━━━ Passage provided ━━━
For EDA tools that address implementation and manufacturing issues (i.e., Mentor design-to-silicon products), there are dependencies that cannot be fully resolved until the process technology has stabilized. Mentor Graphics is laying the groundwork for those challenges and working in concert with the process technology leaders to ensure that our products address all issues and are production-worthy before the process technology goes mainstream.

On the other hand, although Mentor’s products are fully-qualified for 45nm, there have only been a handful of tapeouts at that node, so for the majority of customers, we are ahead of the curve.

On ESL and DFM as growth drivers
ESL and DFM are said to be the new growth drivers. Sawicki adds: "As Wally Rhines has said in his public presentations, system level design and IC implementation are the stages of development where there are the most challenges, and therefore the most opportunities. To continue the traditional grow spiral that the electronic industry has enjoyed as a result of device scaling, we need more sophisticated EDA solutions to deal with both of these challenges."

ESL is responding to the growth of design complexity and the need for earlier and more thorough design verification, including low power characteristics, and software integration.

The Design-to-Silicon division is addressing the issues of IC implementation which result not only from the increase in design complexity and devices sizes, but also from increasing sensitivity of the manufacturing process to physical design decisions, a phenomenon often referred to as “manufacturing variability.”

Although the term “Design-For-Manufacturing” reflects the need to consider manufacturability in design and to optimize for both functional and parametric yield, it is important to emphasize that DFM is not simply an additional tool or discrete step in the design process, but rather an integration of manufacturing process information throughout the IC implementation flow.

With single threading, we can no longer handle designs over 100 million gates. Of course, at 45nm, you can do a 100mn gates. That rewriting process is another issue that is also slowing out. It would be interesting to see how is Mentor handling this.

According to Sawicki, Mentor has incorporated sophisticated multi-threading and multi-processing technologies into all of its performance-sensitive applications, from place-and-route, through physical verification, resolution enhancement and testing.

He says, "Our tools have a track record of impressive and consistent and performance and scalability improvements, which is why we continue to lead the industry in performance."

In addition to merely adding multi-threading and support for multi-core processors, Calibre products have a robust workflow management environment that automatically distributes the processing workload in the most efficient manner across any number of available clustered computing nodes.
━━━ Provided material ━━━
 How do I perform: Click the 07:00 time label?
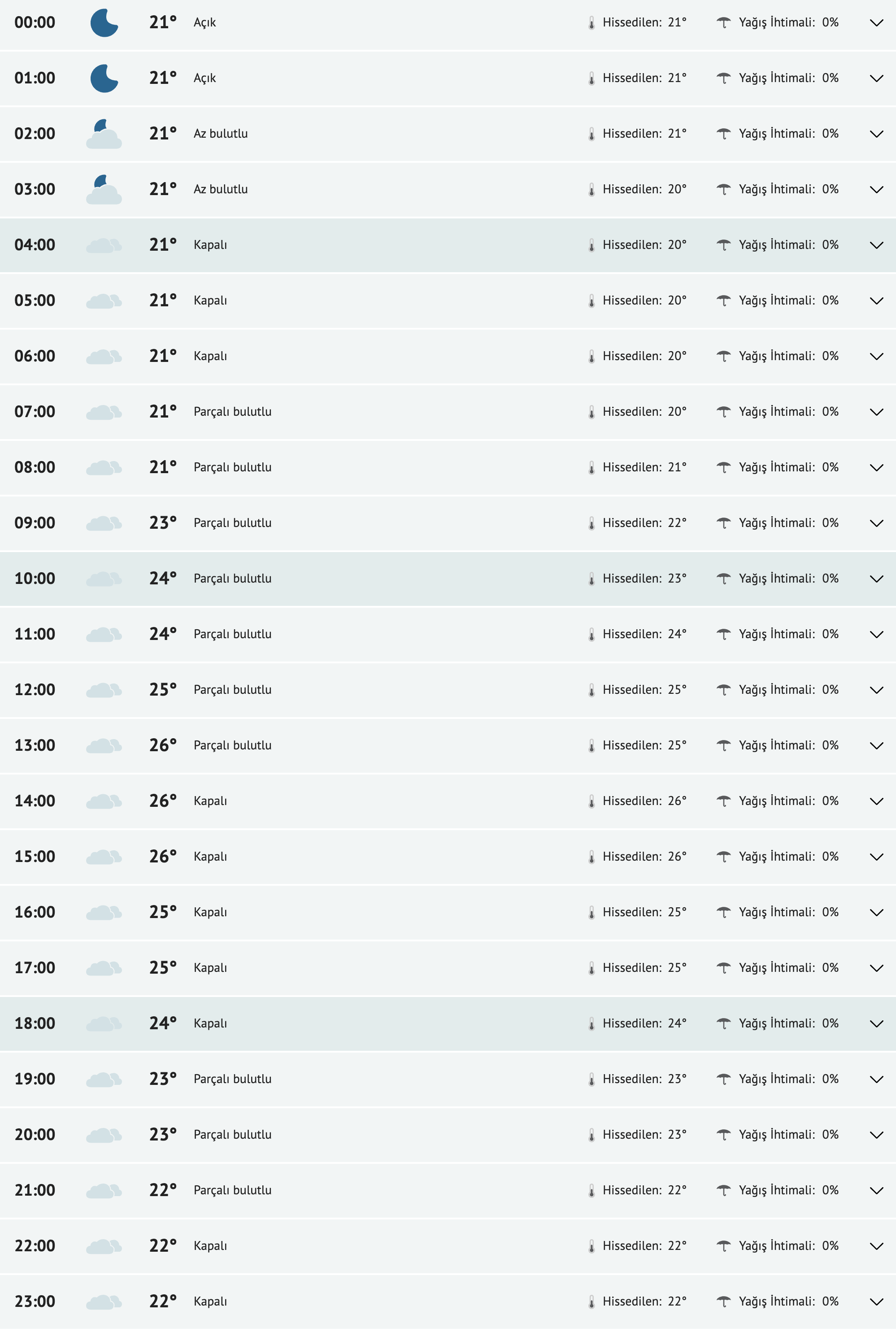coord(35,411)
━━━
━━━ Provided material ━━━
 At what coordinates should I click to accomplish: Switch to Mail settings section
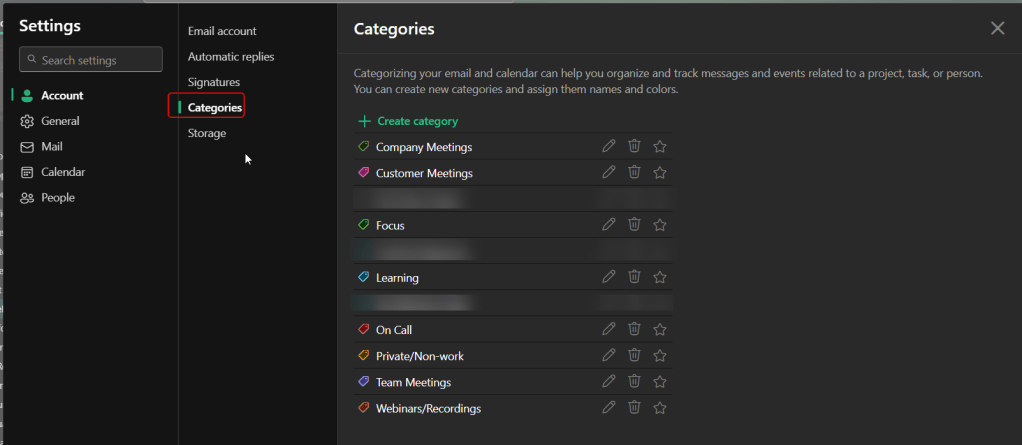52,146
━━━
### Problems to solve
**a.** In the Mentor Graphics passage, what phrase is often used for the increasing sensitivity of the manufacturing process to physical design decisions?
**b.** Continue the Mentor Graphics passage from its last sentence.

### Expected responses
**a.** Manufacturing variability

**b.**
Mentor's Olympus-SoC place-and-route is inherently scalable due to its advanced architecture which includes an extremely efficient graph representation for timing information, and a very concise memory footprint. In addition, all the engines within Olympus-SoC can take advantage of multi-threaded and multi-core processors for high performance. These features enable Olympus-SoC to handle 100M+ gates designs in flat mode without excessive turnaround time.

Mentor’s ATPG tools are also designed to operate in multiprocessing mode over the multiple computing platforms to reduce test pattern generation time. In addition, Mentor test pattern compression technology reduces test pattern volume and test time, making it feasible to fully test 100M gate devices and maintain product quality without an explosion in test cost.

With EDA is starting to move up to the system level, will this make EDA less dependent on the semiconductor world?

Sawicki agrees that there are challenges at both the front end and back end of the electronic products design and manufacturing life cycle. Both of these opportunities are growing. In addition, developments like multi-level (3D) die packaging, through-silicon via (TSV) structures and other non-traditional techniques for device scaling are pushing system and silicon design issues closer together.

Reaching the 22nm node will require highly compute intensive EDA techniques for physical design to compensate for limitations in the manufacturing process. Beyond that, we could see a major shift to new materials and manufacturing techniques that would open new green fields for EDA in the IC implementation flow.

EDA going forward
How does Mentor see the EDA industry evolving, going forward?

Sawicki adds: "There are three key trends to watch. Firstly, for design to remain affordable at the leading edge, we need to enable radical increases in productivity. Electronic System Level (ESL) design is the key here, allowing designers to move to a new level of abstraction for both design and verification.

"Secondly, the challenges of manufacturing a well-yielding and reliable device as we move to 22nm will require a far more sophisticated physical implementation environment—one that accounts for physical effects in the design loop, and accounts for manufacturing variability in it's optimization routines.

"Finally, the manufacturing challenges also open significant opportunity for EDA in the manufacturing space. A great example of this is the September 17, 2008 announcement we did with IBM on a joint development program to enable manufacturing at the 22nm node."

Finally, given the roles already defined by Magma and Synopsys in solar, is there an opportunity for EDA in solar/PV?

According to Sawicki, as the photovoltaic devices have very simple and regular structures, most of the opportunity for EDA is not in logic design tools, but in material science, transistor-level device modeling, and manufacturing efficiencies with a focus on conversion efficiency and manufacturing cost reduction.

EDA's role in solar will be in the newer areas related to Design-for-Manufacturing and other manufacturing optimizations, he concludes.

Our last discussion on DFM will follow in a later blog post!

Monday, September 22, 2008

Building a good solar ecosystem in India

Solar/PV has been doing the rounds consistently, and has probably now become one of the most hyped sectors.

In fact, renewable energy has never ever had such a good time! As mentioned, a tremendous hype has already been built around solar photovoltaics. Several companies, in India, and elsewhere, have also jumped into the solar bandwagon.

So what are the reasons behind this 'sudden' interest in solar? According to Dr. Ashok Das, managing director, Solar Solutions, and a well know expert in this area, consumers do not yet drive the solar energy sector. Being energy, it is mostly driven by the government and its subsidies.

So, why has there been this 'sudden interest' in solar? There are two reasons.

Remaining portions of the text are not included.